Let’s be clear. In modern walking, there are four elements to consider. First, withdrawal into oneself, typical of survival, seems to be the most common way of resisting disappearance. Secondly, we must admit that this withdrawal prevents entry into modernity. Thirdly, we must therefore happily cross the threshold of modernity, but while avoiding the fourth and final element, uprooting, which would be all the more devastating when imposed by globalized capitalism.

The essential mediation: a culture of convergence

How to achieve this? The question applies to all cultures. Because any society that does not achieve political sharing, the necessary sharing of a judgment of truth about its own living conditions, condemns its population to anomie (drugs and tranquilizers) or to an explosion of violence (“this “It’s not me, it’s the other person who started it”).

There is a concept in Fernand Dumont that could help us enter the democracy of the modern world: the “culture of convergence”. The Quebec thinker explained this clearly in his work Common reasons : “In every country in the world, including the United States, there is a mediating culture and language.
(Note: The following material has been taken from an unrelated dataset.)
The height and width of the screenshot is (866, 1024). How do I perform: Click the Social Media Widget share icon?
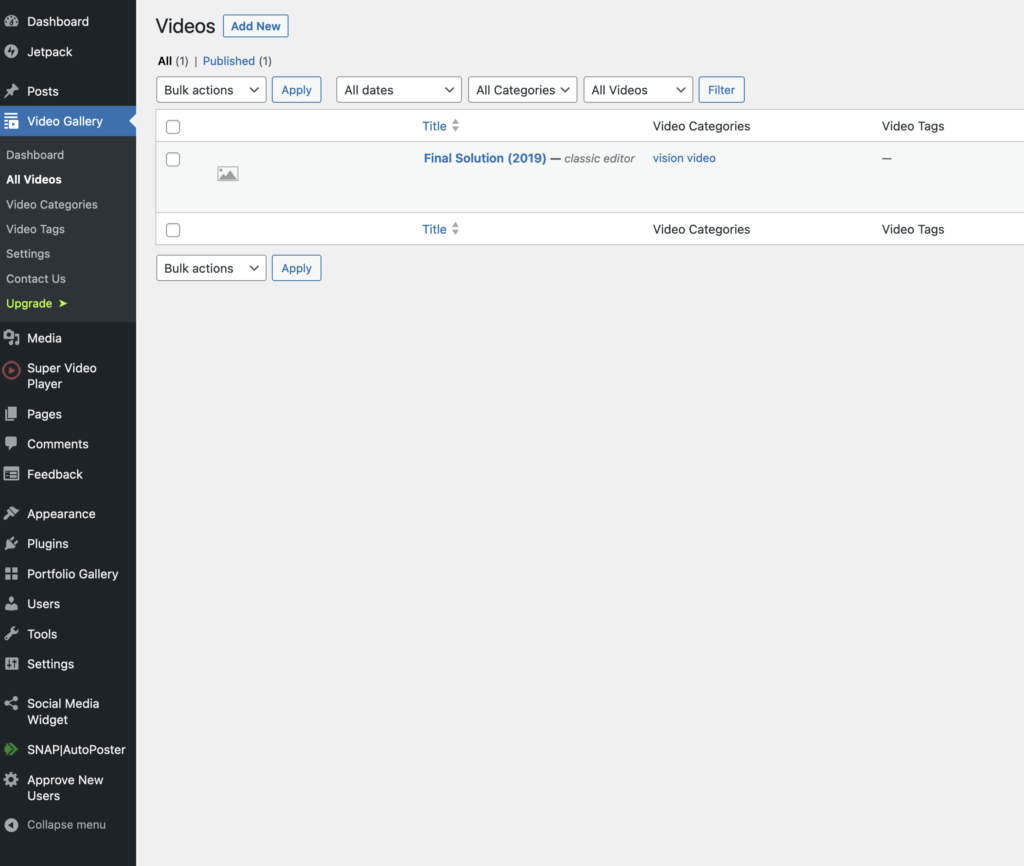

The question is to know what those of Quebec would be. This is not a nationalist prejudice; it is a fundamental question which concerns the health of life together in a society” (Dumont, Common reasons, Boréal, 1995, p. 129).

For Dumont, the common thread of this culture of convergence was not French-Canadian identity, but “French culture.” Serge Cantin will return to this with determination, rejecting Gérard Bouchard’s erroneous interpretation: Fernand Dumont did not write “French Canadian culture”, he only wrote “French culture” (Cantin, Sovereignty in an impasse, Presses de l’Université Laval, 2014, p. 193-194).

Such a culture of convergence, consolidated by the sharing of judgment, could become the horizon of all Quebecers, natives or immigrants, believers or atheists, or however we wish to define ourselves.

But, speaking particularly to the natives, the philosopher Serge Cantin calls for mourning, “the mourning of French-Canadian identity” (Sovereignty in an impasse, p. 62). Because it is indeed a matter of mourning, that is to say a time of deep reflection in order to consent to the loss and thus achieve appeasement, generally obtained by retaining a positive memory of a previous life forever lost. Understand: the loss of the famous “community of destiny” which served, during the long period of survival, as the only path towards humanization.

In this regard, Fernand Dumont and Serge Cantin are perfectly right to envisage the future by betting on a new cultural mediation, because every culture has the resources to lead each of its members on the path to becoming human.

But there you go, our world is not going well. In the absence of true convergence, intercultural dialogue, within and between nations, will stumble at the slightest obstacle. We must still maintain the hope that we will one day manage to chart with greater clarity the path to our humanization and entry into modernity. Will we then manage to cross the threshold by accepting to be only passing through?